El caso revive la atención sobre el lenguaje que De la Espriella ha utilizado hacia mujeres periodistas que lo cuestionan. Revista Raya recogió declaraciones del presidente en las que se refiere de manera despectiva a comunicadoras que le formularon preguntas incómodas, un patrón que para varias voces feministas alimenta el ambiente en el que se produjo el episodio en Piso 8.
Organizaciones de mujeres y colectivos de prensa aprovecharon la denuncia para pedir protocolos claros sobre el trato a las periodistas que cubren la Casa de Nariño. También reclamaron que las redes sociales y los programas de humor dejen de ser espacios donde se normalicen los comentarios machistas contra las comunicadoras.
Desde el sector político, varias reacciones repudiaron la conducta atribuida al primer mandatario y exigieron que el proceso judicial avance sin privilegios.

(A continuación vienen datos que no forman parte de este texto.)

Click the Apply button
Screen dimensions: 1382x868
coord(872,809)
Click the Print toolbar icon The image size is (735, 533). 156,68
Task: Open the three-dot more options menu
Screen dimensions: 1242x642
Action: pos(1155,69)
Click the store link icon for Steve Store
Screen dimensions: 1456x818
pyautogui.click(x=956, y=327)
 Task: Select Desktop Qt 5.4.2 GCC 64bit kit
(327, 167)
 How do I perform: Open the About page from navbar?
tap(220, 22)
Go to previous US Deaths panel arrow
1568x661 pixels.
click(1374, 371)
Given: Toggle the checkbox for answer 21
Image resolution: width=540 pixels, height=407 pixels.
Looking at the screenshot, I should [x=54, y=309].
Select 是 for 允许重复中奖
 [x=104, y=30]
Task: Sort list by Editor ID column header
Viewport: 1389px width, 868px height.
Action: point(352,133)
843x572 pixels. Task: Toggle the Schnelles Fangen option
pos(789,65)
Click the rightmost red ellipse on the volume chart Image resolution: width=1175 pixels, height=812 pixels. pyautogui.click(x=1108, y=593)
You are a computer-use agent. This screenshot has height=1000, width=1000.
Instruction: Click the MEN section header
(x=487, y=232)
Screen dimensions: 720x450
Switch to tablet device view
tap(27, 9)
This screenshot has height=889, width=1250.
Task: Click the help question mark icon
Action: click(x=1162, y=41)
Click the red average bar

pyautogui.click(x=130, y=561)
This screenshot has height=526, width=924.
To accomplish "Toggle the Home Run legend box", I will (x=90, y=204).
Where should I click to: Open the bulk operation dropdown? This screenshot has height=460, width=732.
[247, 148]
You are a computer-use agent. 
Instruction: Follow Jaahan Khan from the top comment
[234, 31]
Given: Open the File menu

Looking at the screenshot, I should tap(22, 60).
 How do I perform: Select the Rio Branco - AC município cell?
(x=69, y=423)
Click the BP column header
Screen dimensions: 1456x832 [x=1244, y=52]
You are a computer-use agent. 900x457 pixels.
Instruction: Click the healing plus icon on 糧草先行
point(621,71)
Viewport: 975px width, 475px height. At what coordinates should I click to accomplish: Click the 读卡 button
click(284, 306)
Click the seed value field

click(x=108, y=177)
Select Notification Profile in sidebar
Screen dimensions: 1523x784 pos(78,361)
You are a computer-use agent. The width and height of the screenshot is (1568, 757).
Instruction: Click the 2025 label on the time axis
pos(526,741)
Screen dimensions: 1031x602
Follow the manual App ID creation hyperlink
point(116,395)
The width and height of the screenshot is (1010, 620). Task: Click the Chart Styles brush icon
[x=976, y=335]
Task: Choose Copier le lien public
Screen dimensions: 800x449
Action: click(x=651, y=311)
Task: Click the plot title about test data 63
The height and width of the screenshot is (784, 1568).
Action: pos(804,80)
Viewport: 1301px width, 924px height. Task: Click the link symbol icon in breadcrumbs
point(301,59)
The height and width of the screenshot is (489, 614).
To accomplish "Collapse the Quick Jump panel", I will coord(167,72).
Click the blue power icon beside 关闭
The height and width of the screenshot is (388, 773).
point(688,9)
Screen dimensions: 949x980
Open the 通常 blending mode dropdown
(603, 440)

Otros voceros pidieron esperar el resultado de las investigaciones antes de emitir juicios, un llamado que choca con la presión pública por una respuesta inmediata del Gobierno.
En lo institucional, el expediente quedó en manos de un juez de la República, que será el encargado de definir las responsabilidades del presidente en este caso. Por ahora, la orden judicial ya produce efectos: el proceso deja al mandatario formalmente vinculado a una investigación penal por un hecho ocurrido dentro de una emisión digital.
La situación también reabrió el debate sobre los límites del humor político en plataformas digitales. Programas como Piso 8, que mezclan sátira, opinión y entrevista, suelen recibir invitados del más alto nivel y, en consecuencia, quedan expuestos a controversias que se reproducen de inmediato en redes sociales y en la prensa tradicional.
Para la ciudadanía, el caso tiene un efecto directo: la imagen del presidente queda asociada a una denuncia por acoso sexual en un escenario público. Más allá del fallo final, el expediente alimenta la conversación sobre el respeto a las mujeres en los medios y sobre la responsabilidad que tienen los mandatarios cuando se expresan en escenarios abiertos.
El siguiente paso lo marca la justicia. Mientras avanza el proceso, queda pendiente la respuesta oficial de la Casa de Nariño y de los equipos cercanos al presidente, que por ahora no se pronunciaron sobre la orden judicial ni sobre el extracto publicado por Revista Raya.